Oil at US$ 300 a barrel – and gas at 15 reais a liter? Oil prices scare the world

Biden’s ban on the US purchase of Russian oil raises fears of escalating inflation around the world. Experts assess the scenario

On March 8, US President Joe Biden announced a ban on the US purchase of Russian oil, as yet another step intended to impact Russia's economy following its invasion of Ukraine.

In his speech, Biden admitted that the measure may raise the prices of oil barrels around the world: "We understand that Putin's war is driving prices up, but that is no excuse for companies to raise them too much," he said.

Oil has already risen to US$ 130 a barrel, and the forecast is that it will continue to rise – by how much, no one dares say.

A day before the measure was announced by Biden – and when warning about the effects of an eventual US ban on Russian oil –, Russian Deputy Prime Minister Alexander Novak was the only one to hazard a guess. Declaring that the sanction would have “catastrophic consequences for the global market”, Novak predicted that oil barrel prices would rise to as much as $300.

If the price of a barrel effectively more than doubles – and the costs are fully passed on to consumers around the world –, the prospect is for a frightening escalation of inflation. In Brazil, gasoline could, for example, exceed R$ 15 a liter.

Everything will then depend on how the world tries to circumvent the boycott of Russian oil production – the world’s second largest oil exporter, after Saudi Arabia only.

The US, anticipating the scale of the problem, is already on the move – knocking on the door of an old rival, Chavista Nicolás Maduro, President of Venezuela, to try to isolate Russia and ensure a new source of oil supply.

Specialists consulted by Metrópoles assess the possible impacts – to Brazilian citizens – of the post-Russian oil ban scenario in the US.

To André Perfeito, chief economist at Necton, forecasts are not encouraging: “Fuel prices, which were already rising, should increase once again,” he explains, recalling the recent and recurring price increases across Brazil.

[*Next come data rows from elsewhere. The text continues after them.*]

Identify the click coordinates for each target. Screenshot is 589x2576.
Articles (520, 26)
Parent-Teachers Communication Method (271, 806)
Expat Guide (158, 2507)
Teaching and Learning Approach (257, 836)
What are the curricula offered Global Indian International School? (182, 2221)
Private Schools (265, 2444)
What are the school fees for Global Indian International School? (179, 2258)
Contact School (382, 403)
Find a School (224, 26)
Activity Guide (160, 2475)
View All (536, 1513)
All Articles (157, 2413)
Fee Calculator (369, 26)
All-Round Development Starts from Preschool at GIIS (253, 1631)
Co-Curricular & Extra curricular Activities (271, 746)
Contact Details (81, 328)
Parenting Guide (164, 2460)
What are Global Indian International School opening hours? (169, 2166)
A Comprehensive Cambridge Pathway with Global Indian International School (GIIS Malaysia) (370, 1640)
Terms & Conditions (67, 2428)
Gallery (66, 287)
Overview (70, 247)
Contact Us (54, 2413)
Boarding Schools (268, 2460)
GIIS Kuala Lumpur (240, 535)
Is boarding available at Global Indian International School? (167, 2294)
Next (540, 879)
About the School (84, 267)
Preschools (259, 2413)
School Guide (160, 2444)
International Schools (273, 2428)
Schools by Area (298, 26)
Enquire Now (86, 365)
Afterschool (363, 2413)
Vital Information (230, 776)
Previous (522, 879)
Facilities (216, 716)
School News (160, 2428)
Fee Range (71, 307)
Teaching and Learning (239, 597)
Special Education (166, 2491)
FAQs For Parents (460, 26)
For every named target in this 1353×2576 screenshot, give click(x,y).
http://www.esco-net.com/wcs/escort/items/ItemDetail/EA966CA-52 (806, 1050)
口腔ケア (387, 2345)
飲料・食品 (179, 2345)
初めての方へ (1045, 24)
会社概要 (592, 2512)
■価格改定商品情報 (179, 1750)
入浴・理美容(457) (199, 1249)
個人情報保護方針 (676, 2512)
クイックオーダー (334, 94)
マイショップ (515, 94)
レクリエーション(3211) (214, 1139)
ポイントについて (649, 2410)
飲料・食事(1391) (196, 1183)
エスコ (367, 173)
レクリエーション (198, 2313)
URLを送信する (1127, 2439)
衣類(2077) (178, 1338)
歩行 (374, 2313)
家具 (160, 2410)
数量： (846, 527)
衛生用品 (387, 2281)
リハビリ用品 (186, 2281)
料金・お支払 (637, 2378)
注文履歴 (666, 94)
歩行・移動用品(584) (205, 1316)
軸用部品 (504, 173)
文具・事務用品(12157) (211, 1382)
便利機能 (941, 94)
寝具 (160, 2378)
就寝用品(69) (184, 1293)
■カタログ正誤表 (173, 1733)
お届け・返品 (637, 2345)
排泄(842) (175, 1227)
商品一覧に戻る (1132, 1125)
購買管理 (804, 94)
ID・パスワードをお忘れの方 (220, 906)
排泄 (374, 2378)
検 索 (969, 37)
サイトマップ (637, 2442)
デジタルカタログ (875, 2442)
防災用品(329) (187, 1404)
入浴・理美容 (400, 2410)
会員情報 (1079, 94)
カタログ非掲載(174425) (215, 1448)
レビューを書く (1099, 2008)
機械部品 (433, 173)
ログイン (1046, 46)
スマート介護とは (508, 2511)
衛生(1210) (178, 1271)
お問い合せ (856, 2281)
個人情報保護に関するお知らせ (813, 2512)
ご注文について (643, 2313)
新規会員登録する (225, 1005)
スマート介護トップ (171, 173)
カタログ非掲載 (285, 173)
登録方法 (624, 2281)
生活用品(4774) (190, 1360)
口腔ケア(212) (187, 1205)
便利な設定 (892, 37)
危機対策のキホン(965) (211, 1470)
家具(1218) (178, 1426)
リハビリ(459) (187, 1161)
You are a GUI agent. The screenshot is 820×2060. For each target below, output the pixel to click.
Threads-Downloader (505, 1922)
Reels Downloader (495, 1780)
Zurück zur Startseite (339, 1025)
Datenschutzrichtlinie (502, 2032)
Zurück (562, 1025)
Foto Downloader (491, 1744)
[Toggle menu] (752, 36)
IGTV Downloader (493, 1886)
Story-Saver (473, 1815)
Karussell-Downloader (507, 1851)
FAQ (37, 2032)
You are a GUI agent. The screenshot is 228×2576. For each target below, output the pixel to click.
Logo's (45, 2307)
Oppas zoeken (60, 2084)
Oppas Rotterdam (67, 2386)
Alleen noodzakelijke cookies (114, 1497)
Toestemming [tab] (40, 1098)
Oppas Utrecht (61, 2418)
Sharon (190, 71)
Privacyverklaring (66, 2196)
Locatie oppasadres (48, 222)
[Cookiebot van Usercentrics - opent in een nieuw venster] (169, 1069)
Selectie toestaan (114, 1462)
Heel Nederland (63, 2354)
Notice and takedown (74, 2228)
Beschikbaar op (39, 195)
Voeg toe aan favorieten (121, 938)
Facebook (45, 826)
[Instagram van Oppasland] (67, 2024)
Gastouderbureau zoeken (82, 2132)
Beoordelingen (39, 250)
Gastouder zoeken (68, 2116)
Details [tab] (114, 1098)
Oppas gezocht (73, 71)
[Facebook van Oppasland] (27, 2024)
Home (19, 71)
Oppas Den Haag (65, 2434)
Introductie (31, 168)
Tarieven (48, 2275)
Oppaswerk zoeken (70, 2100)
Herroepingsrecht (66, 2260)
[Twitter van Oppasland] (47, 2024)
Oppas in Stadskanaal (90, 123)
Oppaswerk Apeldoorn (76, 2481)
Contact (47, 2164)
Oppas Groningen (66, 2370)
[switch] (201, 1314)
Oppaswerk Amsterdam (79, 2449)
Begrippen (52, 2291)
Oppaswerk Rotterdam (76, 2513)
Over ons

According to Mr. Perfeito, the impact of the ban will fall on Petrobras and its ability to manage the national crisis. Despite its large oil reserves in Brazil, around 30% of the domestic market depends on imports of refined products by private companies and the state company itself. Petrobras has been constantly adjusting fuel prices based on international oil rates.

In an attempt to lessen the impact on inflation and on citizens' wallets, the Brazilian government is considering a subsidy to cushion the rapid rise in oil prices. The program is expected to last three to six months, and may cost billions to public coffers.

To Luciana Reis – a specialist in the oil, gas, infrastructure and energy sector and a partner at Barcellos Tucunduva Advogados –, the alternative proposed by the government will be unable to hold back oil prices over a long period of time.

For Luciana Reis, a specialist in the oil, gas, infrastructure and energy sector and partner at Barcellos Tucunduva Advogados, the alternative proposed by the federal government is unlikely to hold down the price of oil for long.

“Since we aren’t self-sufficient in the field of oil products, we’ll have to continue importing despite high prices. When selling, however, rates will have to be lower than when purchasing, so as not to impact Brazil's production chain,” she explains.

Ms. Reis also criticizes the government’s proposal concerning Petrobras. She argues that Petrobras’ good financial health proves it doesn’t need this type of support: last year, the state-owned company’s net profits were a record R$ 106.6 billion.

“Public money will be sent to a company that does not need it,” she argues.